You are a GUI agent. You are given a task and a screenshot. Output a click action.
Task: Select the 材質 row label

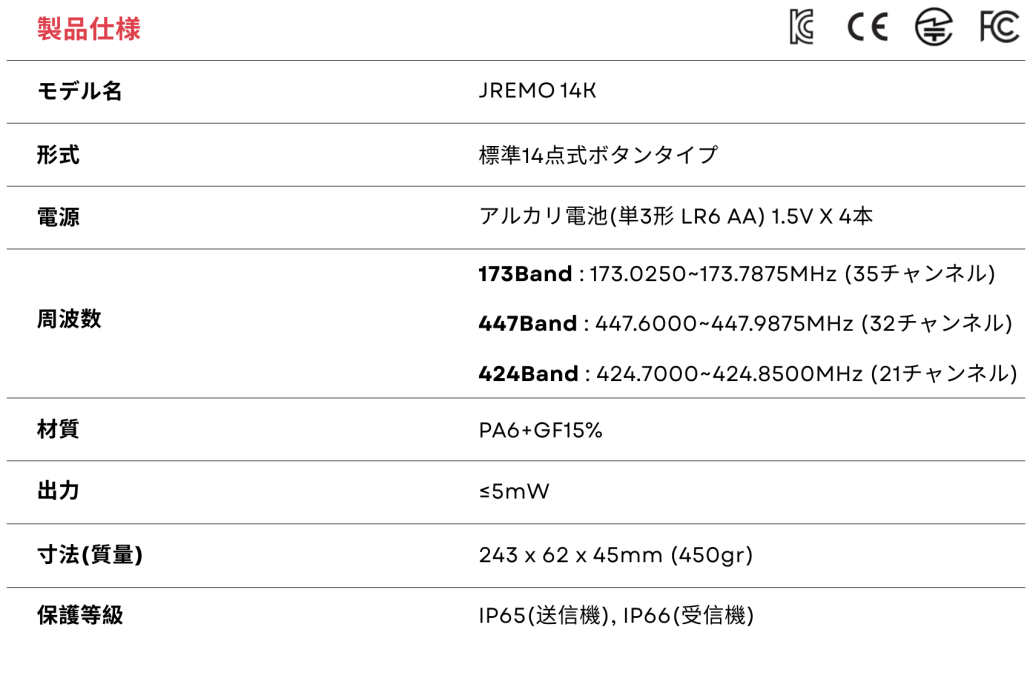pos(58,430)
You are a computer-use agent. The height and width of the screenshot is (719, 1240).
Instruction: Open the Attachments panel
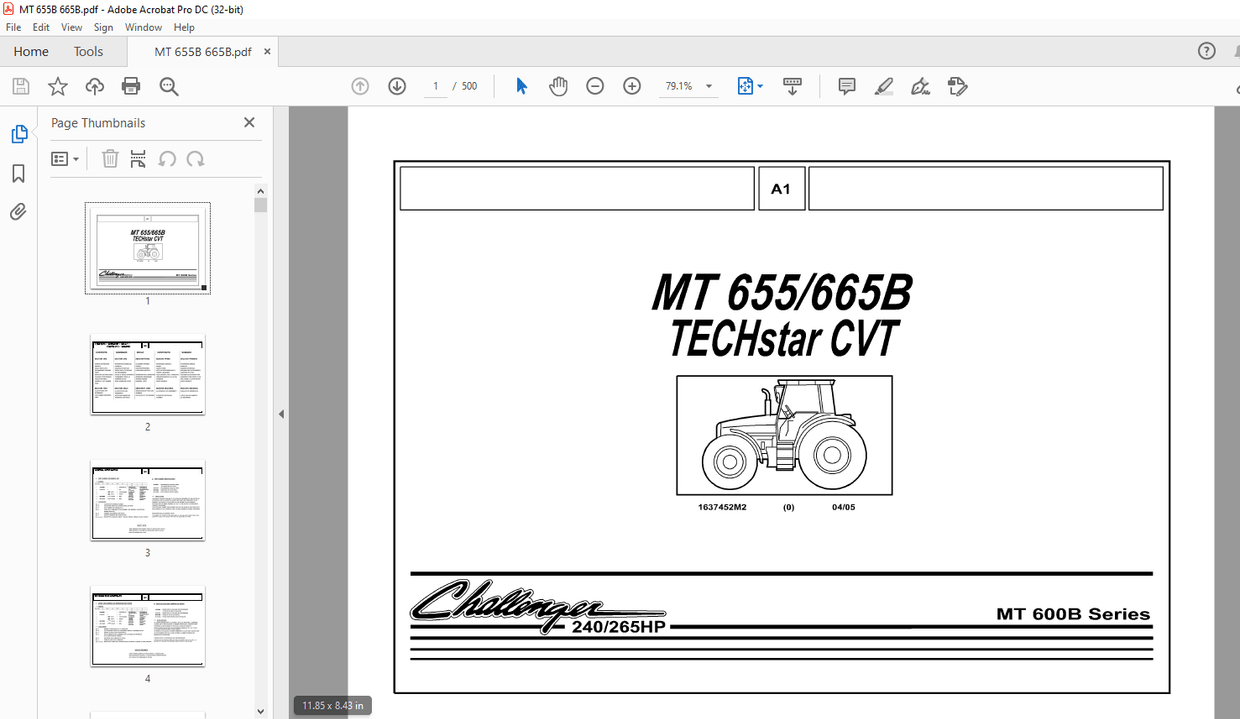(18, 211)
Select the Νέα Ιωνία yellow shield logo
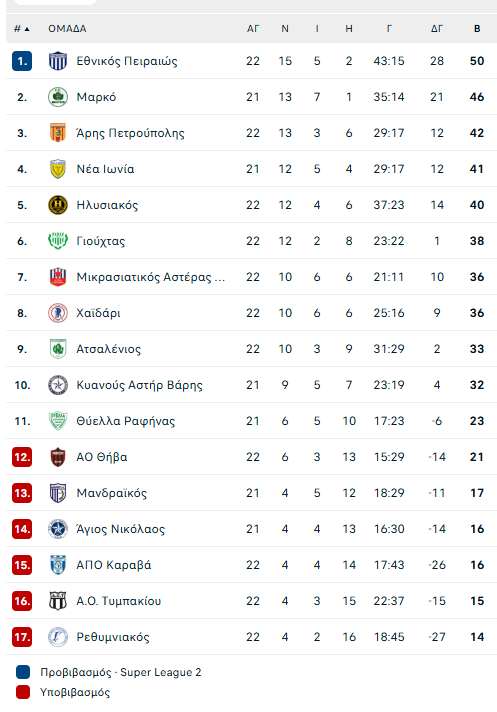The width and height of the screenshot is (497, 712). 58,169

Problem requirements: Provide an exact copy of the records, excluding every picture.

Solution below:
You are a GUI agent. You are given a task and a screenshot. Output a click action.
Task: Select the 材質 row label

pos(58,430)
You are a computer-use agent. The height and width of the screenshot is (719, 1240).
Instruction: Open the Attachments panel
(18, 211)
Select the Νέα Ιωνία yellow shield logo
The width and height of the screenshot is (497, 712). 58,169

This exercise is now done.